The case for pediatric vaccines: What we can learn from Hib

By Arturo Brito, President & CEO, Children's Health Fund

MMR vaccine rates for U.S. kindergartners are at their lowest in a decade. The decline in rates correlates with outbreaks in different parts of the country, most recently in Ohio and NYC. Experts have for years discredited a study linking the vaccine with autism, but this myth has proved tenacious. We must focus on facts: Vaccines have prevented serious illness and saved millions of lives over the centuries.

How do I know that vaccines prevent serious illness and save lives? I distinctly remember that when I began my pediatric residency program in 1989 at Grady Memorial Hospital in Atlanta, Georgia, we were inundated with cases of sepsis (blood infections), meningitis, pneumonia, and other serious illness caused by Haemophilus influenzae type B (Hib). Babies were particularly susceptible to this bacteria. Antibiotics were available, sure, but they were no guarantee of complete recovery: Deaths on the pediatric ward were not unheard of and the majority of survivors left the hospital with significant hearing, developmental or other neurological problems.

While there had been several Hib vaccines licensed as early as 1985, they were not effective in infants and, therefore, the series of those vaccines didn’t start until a child was 18-months old. In 1987, a new version (“conjugate”) of the vaccine became available and was widely administered in the coming years, starting at 2 months of age. We vaccinated our patients in our primary care clinic, just like others did around the country. By the time I completed residency in 1992, just three short years after I started, it was extremely rare to have a child admitted to the hospital for serious Hib illness. Just like that.

But don’t take my word for it, follow the data: Prior to the 1987 conjugate vaccine, it was estimated that about 20,000 cases of serious Hib infection occurred each year in the United States, primarily among children younger than age 5 years. The incidence of invasive Hib disease began to decline dramatically in the late 1980s, coinciding with licensure of Hib conjugate vaccines, and has declined by more than 99% since any vaccine for Hib existed.
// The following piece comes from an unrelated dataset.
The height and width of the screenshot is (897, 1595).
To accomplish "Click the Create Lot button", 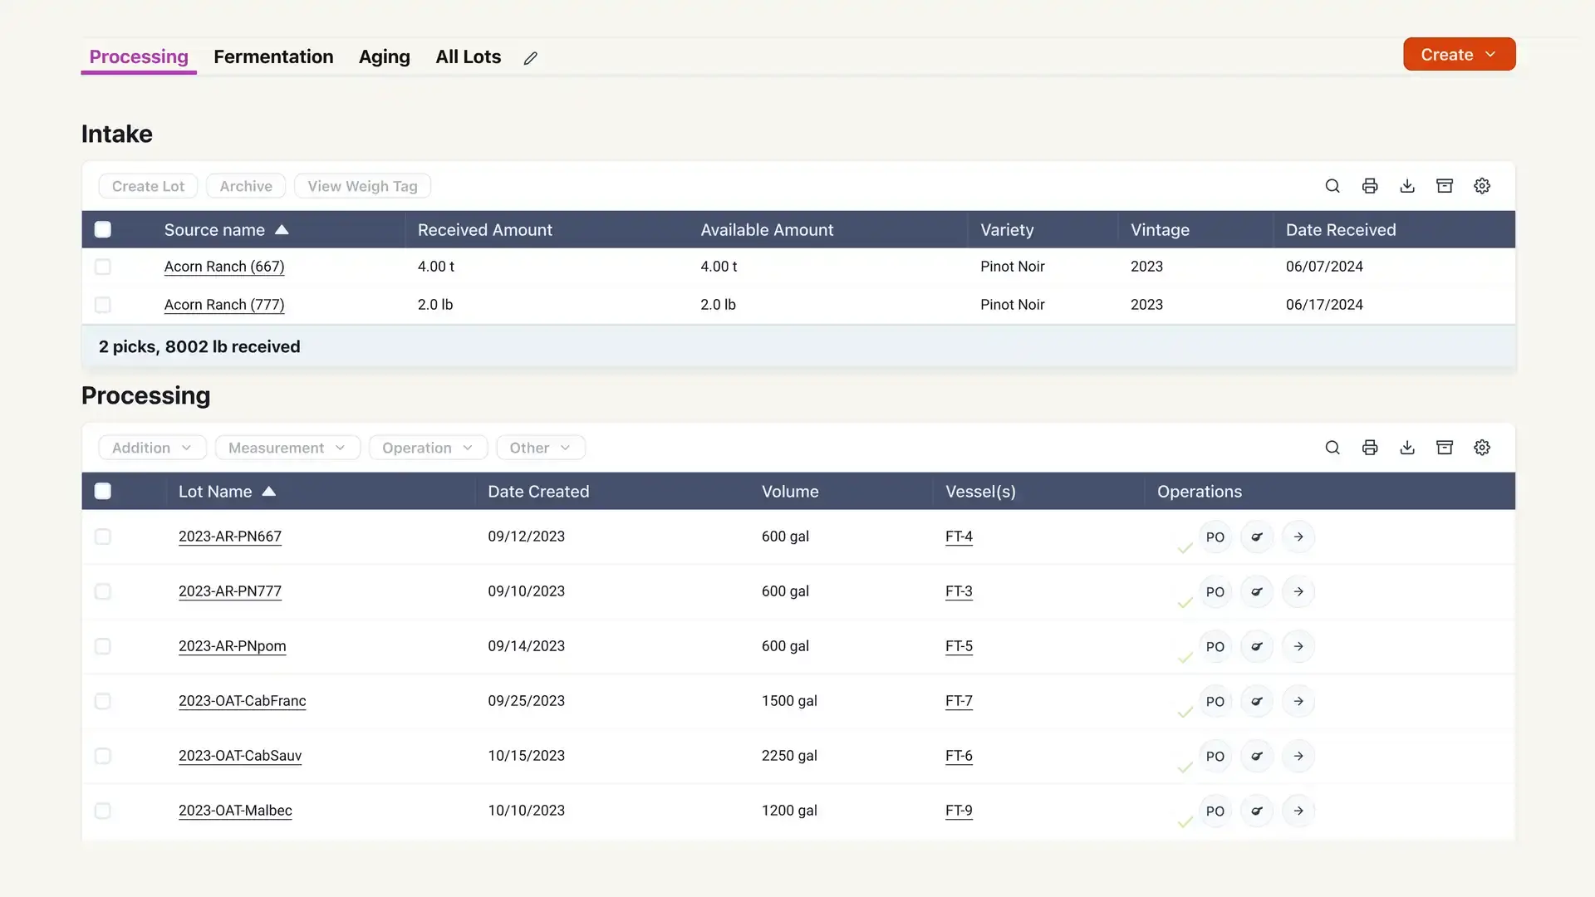I will pyautogui.click(x=148, y=185).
If one looks closely at data for just about any other vaccine that has been developed, you will find similar results. Vaccines work. Yes, there are different levels of risk depending on the vaccine, age, and other characteristics of the individual receiving the vaccine. I would engage regularly with patients, as age appropriate, and their parents about those risks, weighing them against the benefits. It’s critical that all patients and parents have the opportunity to have those direct conversations so they can learn about each recommended vaccine and work through any concerns they might have when making this important decision. Pediatric providers should have protocols in place that allow for the time to do this. It is our responsibility to translate the science of vaccines into clear and accurate terms, particularly when vaccines are relatively newer, such as the one for COVID-19.